Initiated by Jo Swinson MP, the group includes MPs and peers from all of the main political parties and will set out to drive the issue of well-being up the government’s agenda. With a specific aim to examine the measurement of population well-being, the group is helping meet nef’s call for parliamentarians, among others, to engage in ‘dialogue about the what, why and how of National Accounts of Well-being’.
As part of a growing global movement of academics, policy-makers, commentators and politicians, the group will set out to:
- Promote the enhancement of well-being as an important government goal
- Encourage the adoption of well-being indicators as complimentary measures of progress to GDP
- Promote policies designed to enhance well-being.
“In the last 50 years, people in the UK have got richer but no happier.

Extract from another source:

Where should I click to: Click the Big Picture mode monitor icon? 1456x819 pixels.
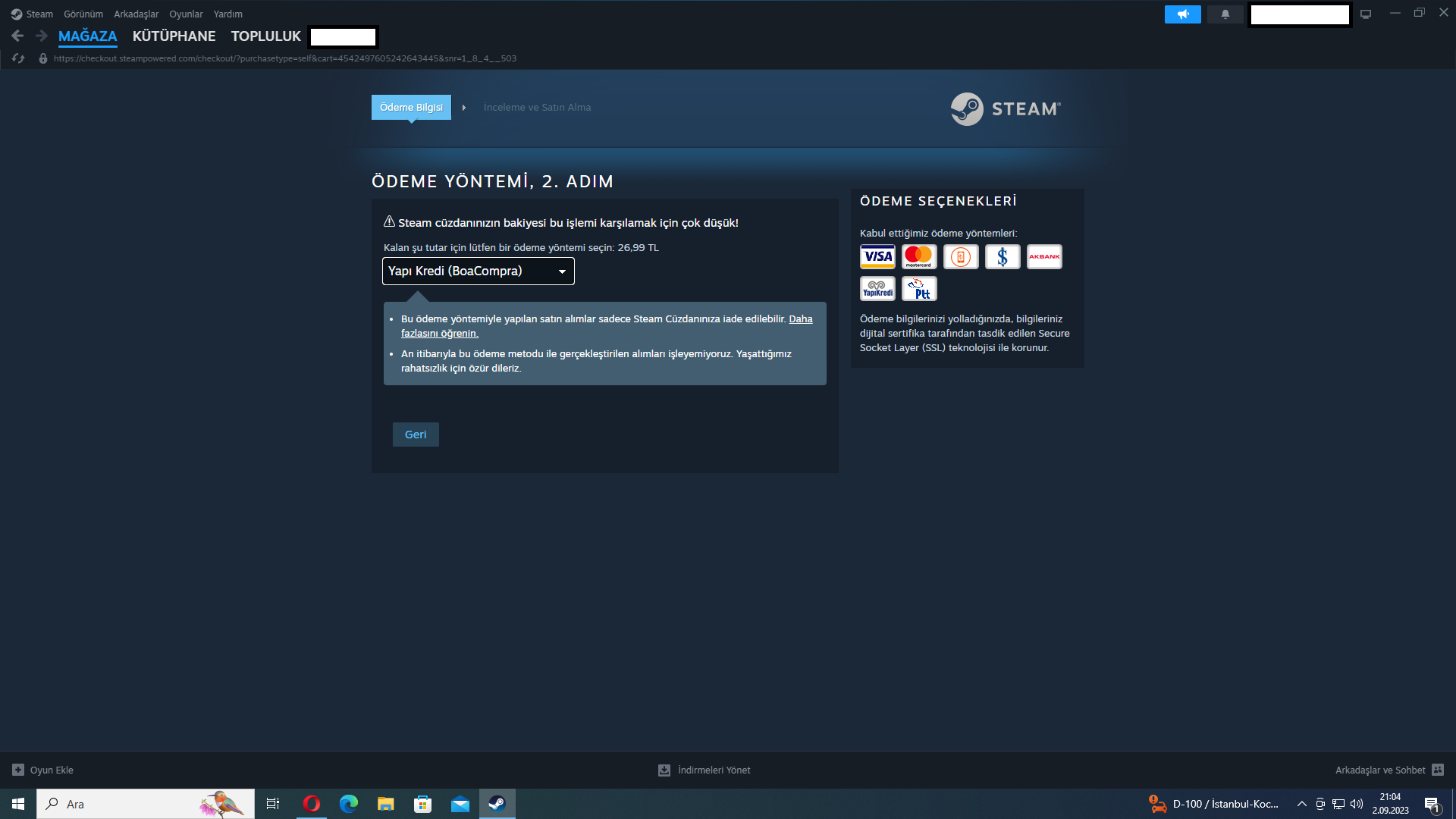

To improve the lives of people in this country, we need to move beyond mere calculations of material wealth and start looking at wider issues affecting quality of life” said Jo Swinson MP, who was elected chair of the all-party group at its first meeting on Monday 23 March.
The group’s members include Labour peer and well-being economics expert, Lord Richard Layard. The centre for well-being at nef is acting as its secretariat.
With President Sarkozy’s international Commission on the limits of GDP due to report this April, and as a wide range of commentators are publicly questioning the efficacy of GDP as a measure of progress, the first ever parliamentary group on well-being economics is a welcome addition to efforts to drive alternative measures of progress further up the political agenda in the UK.